On 03/03/2015 12:07 PM, Aline Manera wrote:
On 03/03/2015 04:50, Royce Lv wrote:
> OK, let me explain this lock scheme.
>
> 1. Every uploading volume needs a lock (thread locking) to make sure
> no one else is manipulating this volume at the same time to avoid
> write competition.
> 2. Consider about we cannot spend too much bandwidth on upload, we
> need to control concurrent uploading volumes to a reasonable number
> (here it is assigned to be 5).
>
> If as 1. requires each volume created with a lock, but 2. we just
> have 5 active uploading volumes, this will be a resource waste.
>
> so we have a lock pool called "upload_lock_pool" to store active
> uploading locks. This is to say, a volume upload request comes in and
> allocate a lock, store it in this pool, if a lock for volume "A" is
> not used any more(all blocking PUT requests are finished and the lock
> "ref_cnt" is 0), it will be deleted to make room in
> "upload_lock_pool" for other volumes "PUT" requests.
>
> So scenarios are below:
> a. An uploading volume request comes in, concurrent thread cnt is
> less than 5, lock pool does not has this lock for this volume yet.
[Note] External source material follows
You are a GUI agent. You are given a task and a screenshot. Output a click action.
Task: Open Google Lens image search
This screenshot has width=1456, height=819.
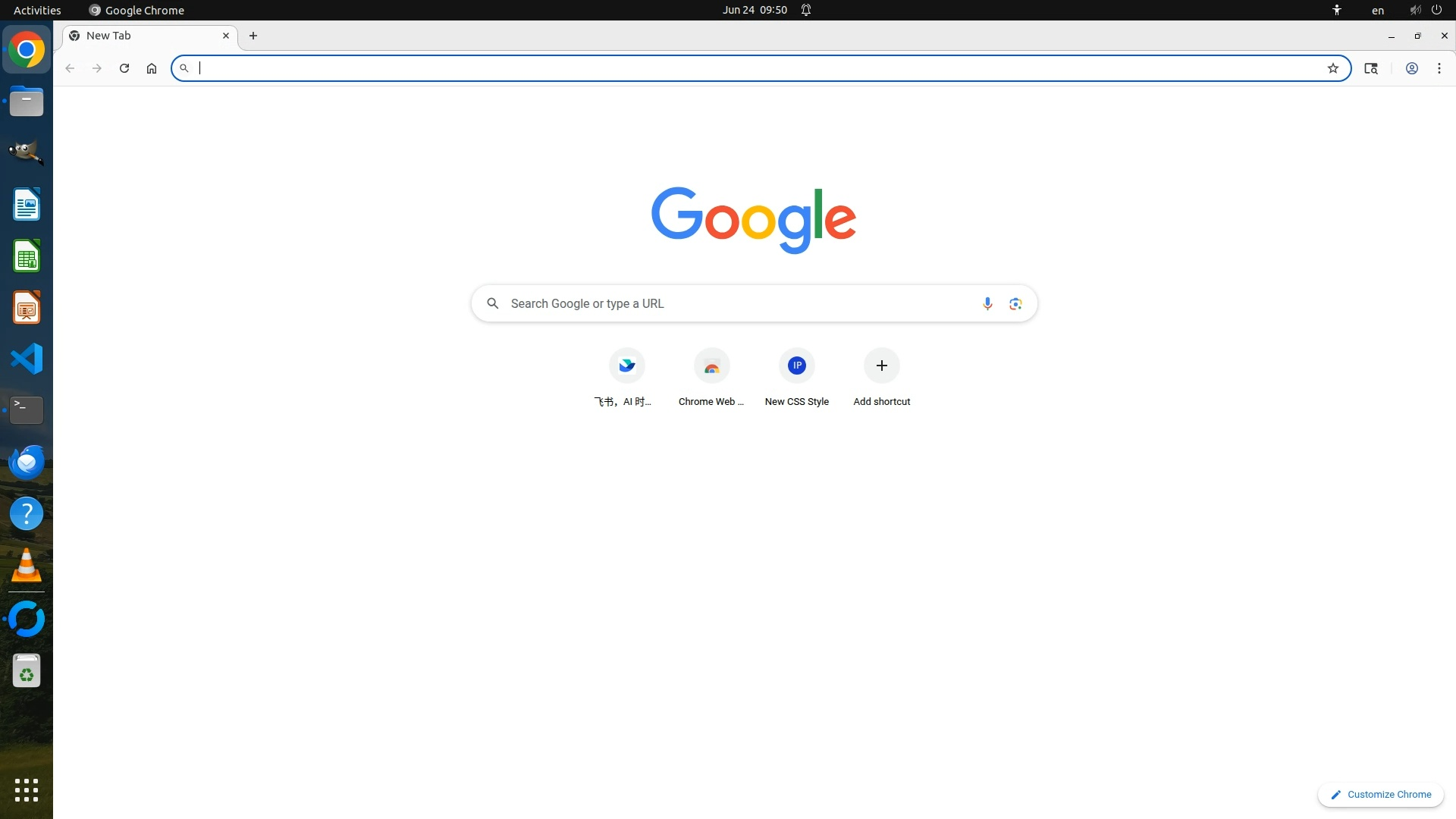click(x=1015, y=303)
> Kimchi will allocate a volume lock for it to use.
> b. An uploading volume request comes in, concurrent thread cnt is
> less than 5, lock pool already has this lock for this volume already.
> This means others is using this lock now, then this thread just add
> lock ref_cnt, and wait on this lock until it can get it.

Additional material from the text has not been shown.